Exercise inputs:

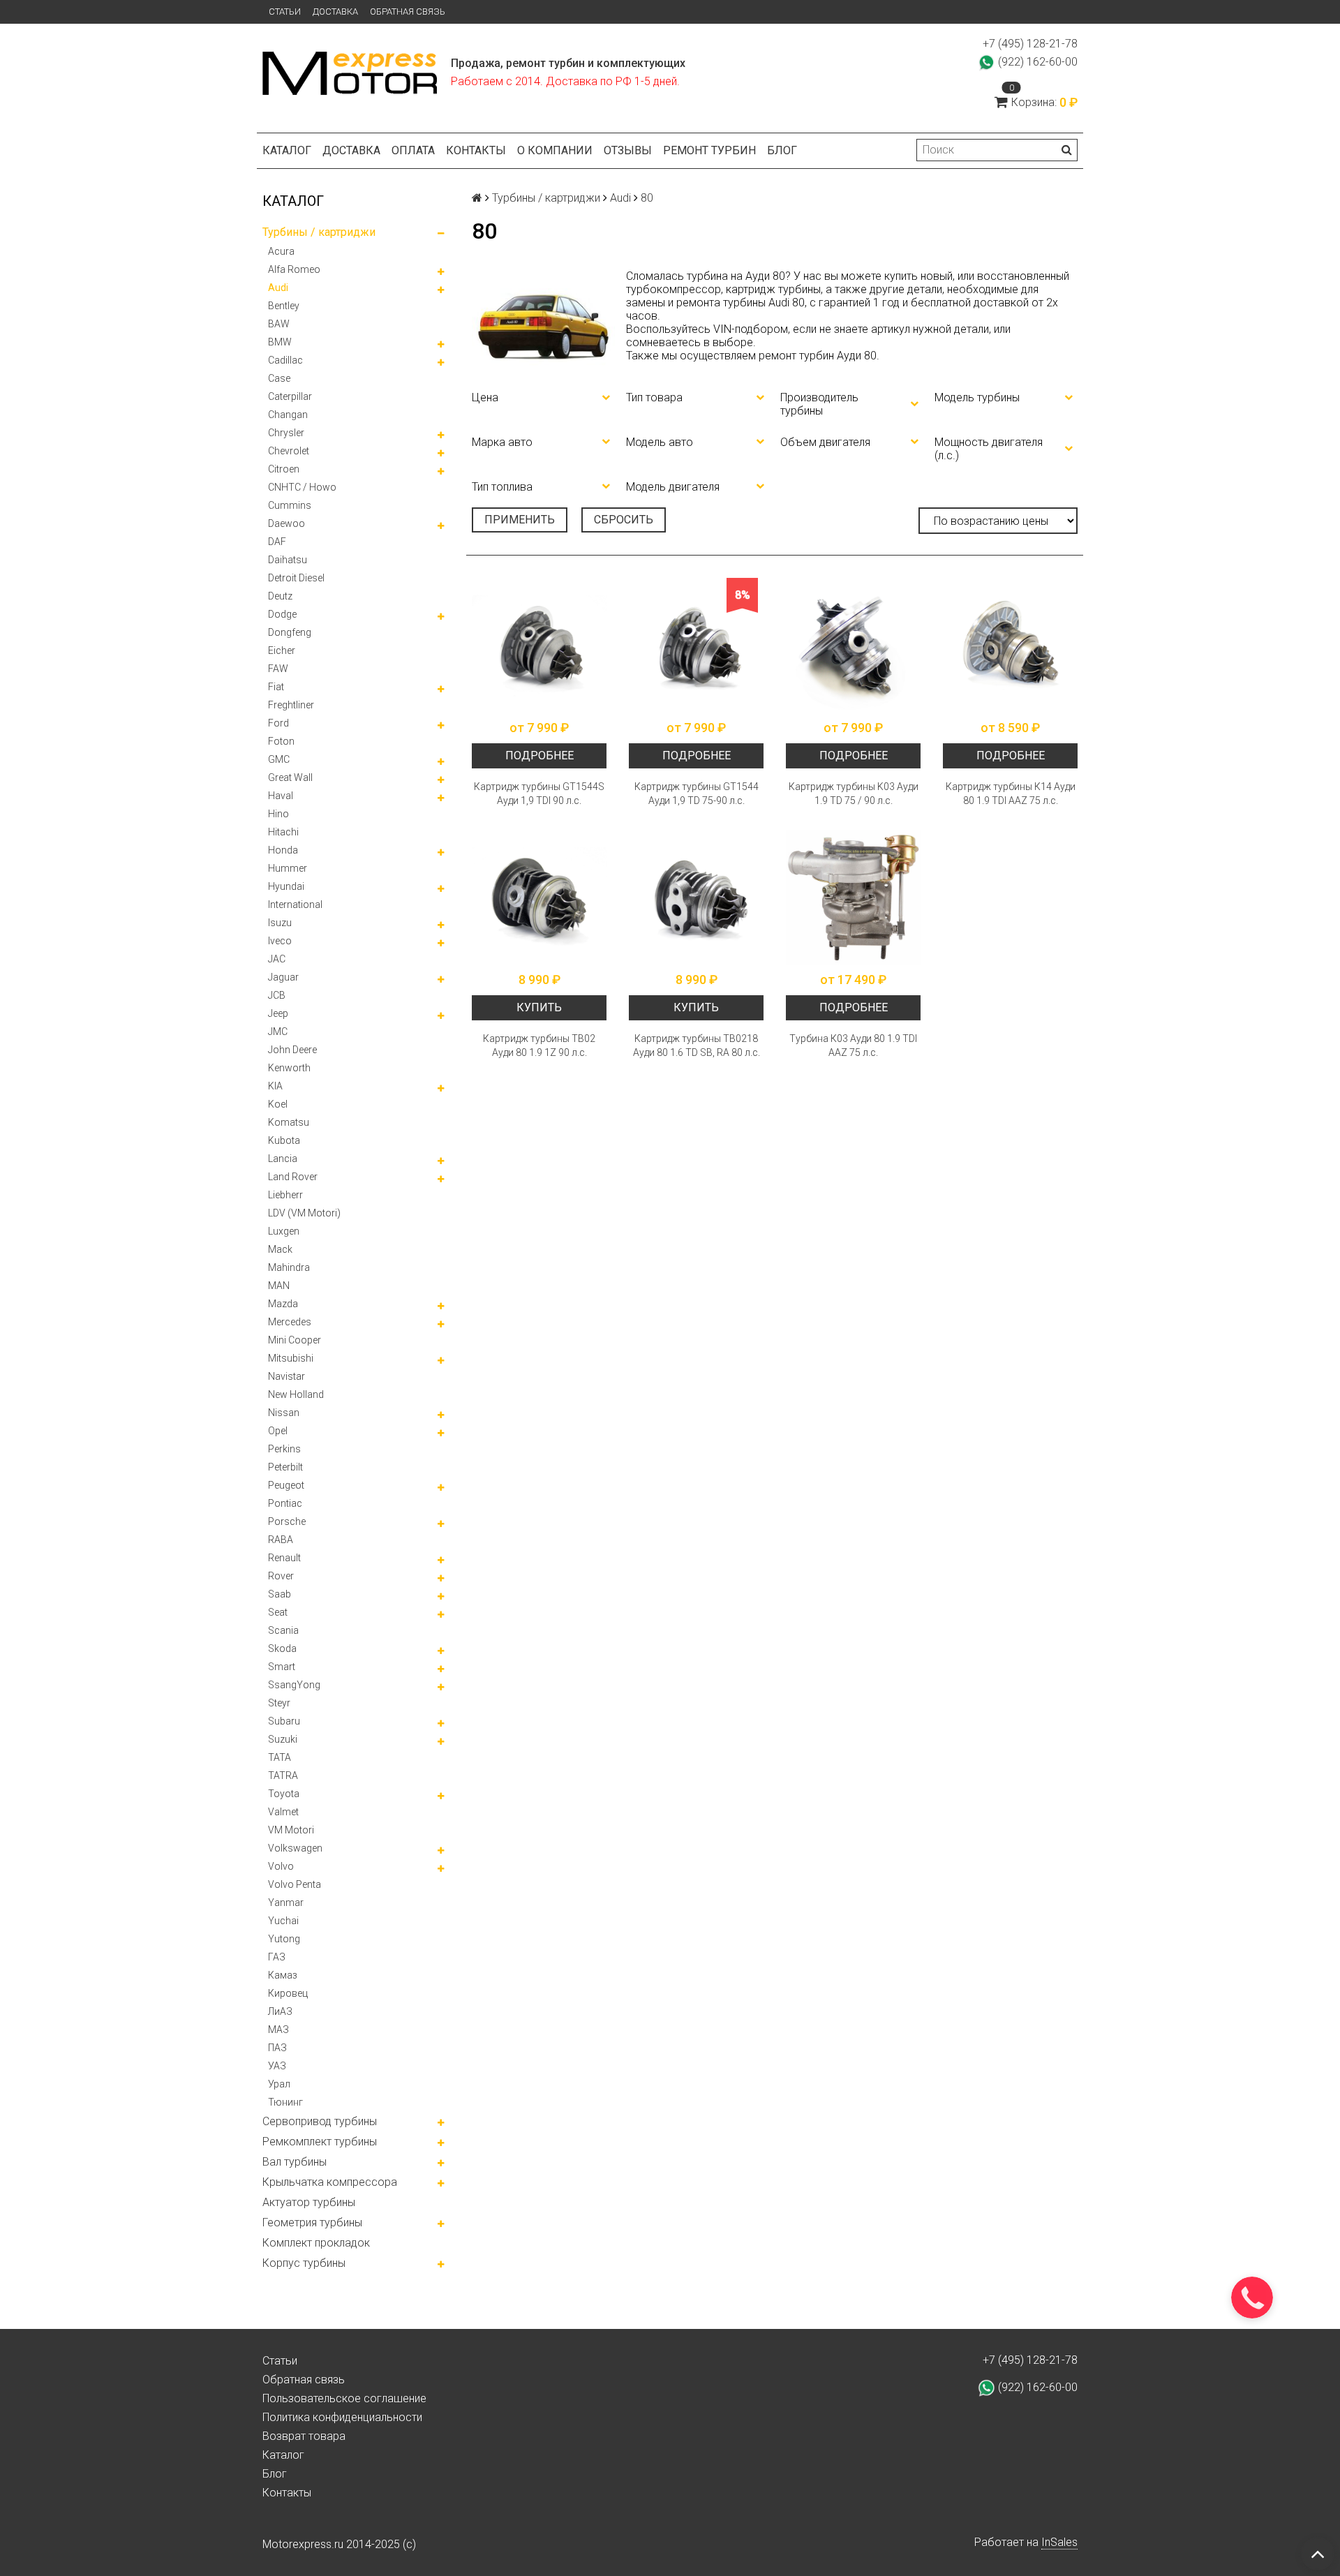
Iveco (280, 940)
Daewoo (286, 523)
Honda (283, 850)
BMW (280, 342)
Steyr (279, 1702)
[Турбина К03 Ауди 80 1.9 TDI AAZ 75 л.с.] (853, 897)
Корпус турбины (303, 2263)
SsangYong (294, 1684)
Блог (782, 150)
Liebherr (285, 1194)
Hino (278, 813)
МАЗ (278, 2029)
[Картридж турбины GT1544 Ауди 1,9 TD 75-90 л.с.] (696, 645)
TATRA (283, 1775)
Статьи (285, 11)
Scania (283, 1630)
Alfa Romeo (294, 269)
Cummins (289, 505)
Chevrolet (288, 450)
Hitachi (283, 831)
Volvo (281, 1866)
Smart (281, 1666)
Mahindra (289, 1267)
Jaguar (283, 977)
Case (279, 378)
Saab (279, 1594)
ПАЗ (277, 2047)
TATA (279, 1757)
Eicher (281, 650)
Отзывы (628, 150)
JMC (278, 1031)
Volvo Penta (294, 1884)
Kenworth (289, 1067)
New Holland (296, 1394)
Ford (278, 723)
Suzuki (282, 1739)
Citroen (283, 469)
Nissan (283, 1412)
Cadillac (285, 360)
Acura (281, 251)
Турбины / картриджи (318, 232)
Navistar (286, 1376)
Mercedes (289, 1321)
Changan (288, 414)
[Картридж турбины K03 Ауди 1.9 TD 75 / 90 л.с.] (853, 645)
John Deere (292, 1049)
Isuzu (280, 922)
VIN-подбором (750, 329)
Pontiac (285, 1503)
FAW (278, 668)
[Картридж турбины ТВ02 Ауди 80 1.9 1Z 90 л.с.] (539, 897)
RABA (280, 1539)
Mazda (283, 1303)
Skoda (282, 1648)
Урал (279, 2084)
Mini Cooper (294, 1340)
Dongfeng (289, 632)
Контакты (476, 150)
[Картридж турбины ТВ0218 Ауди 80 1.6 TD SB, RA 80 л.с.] (696, 897)
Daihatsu (287, 559)
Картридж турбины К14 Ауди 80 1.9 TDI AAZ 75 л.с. (1010, 793)
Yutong (284, 1938)
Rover (281, 1575)
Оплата (413, 150)
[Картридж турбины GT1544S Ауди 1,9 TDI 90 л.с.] (539, 645)
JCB (276, 995)
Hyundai (286, 886)
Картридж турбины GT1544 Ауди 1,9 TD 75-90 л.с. (696, 793)
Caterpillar (290, 396)
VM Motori (291, 1830)
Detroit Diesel (296, 577)
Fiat (276, 686)
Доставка (335, 11)
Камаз (282, 1975)
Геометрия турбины (312, 2222)
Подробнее (539, 755)
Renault (284, 1557)
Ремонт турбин (709, 150)
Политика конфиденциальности (342, 2417)
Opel (278, 1430)
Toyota (283, 1793)
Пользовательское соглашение (344, 2398)
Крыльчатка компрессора (329, 2182)
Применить (519, 519)
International (295, 904)
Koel (278, 1104)
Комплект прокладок (316, 2242)
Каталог (286, 150)
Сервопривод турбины (319, 2121)
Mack (280, 1249)
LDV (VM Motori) (304, 1213)
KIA (275, 1086)
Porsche (287, 1521)
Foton (281, 741)
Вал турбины (294, 2161)
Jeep (278, 1013)
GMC (279, 759)
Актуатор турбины (308, 2202)
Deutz (280, 596)
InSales (1059, 2542)
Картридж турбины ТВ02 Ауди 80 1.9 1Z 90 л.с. (539, 1045)
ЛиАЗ (280, 2011)
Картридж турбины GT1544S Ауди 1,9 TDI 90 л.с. (539, 793)
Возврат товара (303, 2436)
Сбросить (623, 519)
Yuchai (283, 1920)
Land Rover (293, 1176)
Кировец (288, 1993)
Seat (278, 1612)
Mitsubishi (290, 1358)
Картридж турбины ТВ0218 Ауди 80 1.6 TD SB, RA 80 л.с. (696, 1045)
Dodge (282, 614)
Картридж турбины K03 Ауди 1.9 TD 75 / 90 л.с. (853, 793)
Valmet (283, 1811)
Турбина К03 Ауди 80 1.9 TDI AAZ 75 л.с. (853, 1045)
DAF (277, 541)
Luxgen (283, 1231)
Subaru (284, 1721)
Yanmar (286, 1902)
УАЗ (277, 2065)
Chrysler (286, 432)
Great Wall (290, 777)
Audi (278, 287)
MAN (279, 1285)
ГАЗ (276, 1957)
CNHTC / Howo (302, 487)
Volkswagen (295, 1848)
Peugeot (286, 1485)
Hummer (287, 868)
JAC (276, 959)
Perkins (284, 1448)
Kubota (284, 1140)
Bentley (283, 305)
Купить (539, 1007)
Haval (280, 795)
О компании (555, 150)
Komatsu (288, 1122)
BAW (279, 323)
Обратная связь (407, 11)
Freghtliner (291, 704)
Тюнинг (285, 2102)
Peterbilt (285, 1467)
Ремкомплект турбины (319, 2141)
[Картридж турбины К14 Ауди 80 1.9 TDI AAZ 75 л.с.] (1010, 645)
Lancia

Directions: In the entries above, find the line that contains "Турбины / картриджи (318, 232)", then repeat exactly every line from the first one through that line, with no pictures.

Written solution:
Iveco (280, 940)
Daewoo (286, 523)
Honda (283, 850)
BMW (280, 342)
Steyr (279, 1702)
[Турбина К03 Ауди 80 1.9 TDI AAZ 75 л.с.] (853, 897)
Корпус турбины (303, 2263)
SsangYong (294, 1684)
Блог (782, 150)
Liebherr (285, 1194)
Hino (278, 813)
МАЗ (278, 2029)
[Картридж турбины GT1544 Ауди 1,9 TD 75-90 л.с.] (696, 645)
TATRA (283, 1775)
Статьи (285, 11)
Scania (283, 1630)
Alfa Romeo (294, 269)
Cummins (289, 505)
Chevrolet (288, 450)
Hitachi (283, 831)
Volvo (281, 1866)
Smart (281, 1666)
Mahindra (289, 1267)
Jaguar (283, 977)
Case (279, 378)
Saab (279, 1594)
ПАЗ (277, 2047)
TATA (279, 1757)
Eicher (281, 650)
Отзывы (628, 150)
JMC (278, 1031)
Volvo Penta (294, 1884)
Kenworth (289, 1067)
New Holland (296, 1394)
Ford (278, 723)
Suzuki (282, 1739)
Citroen (283, 469)
Nissan (283, 1412)
Cadillac (285, 360)
Acura (281, 251)
Турбины / картриджи (318, 232)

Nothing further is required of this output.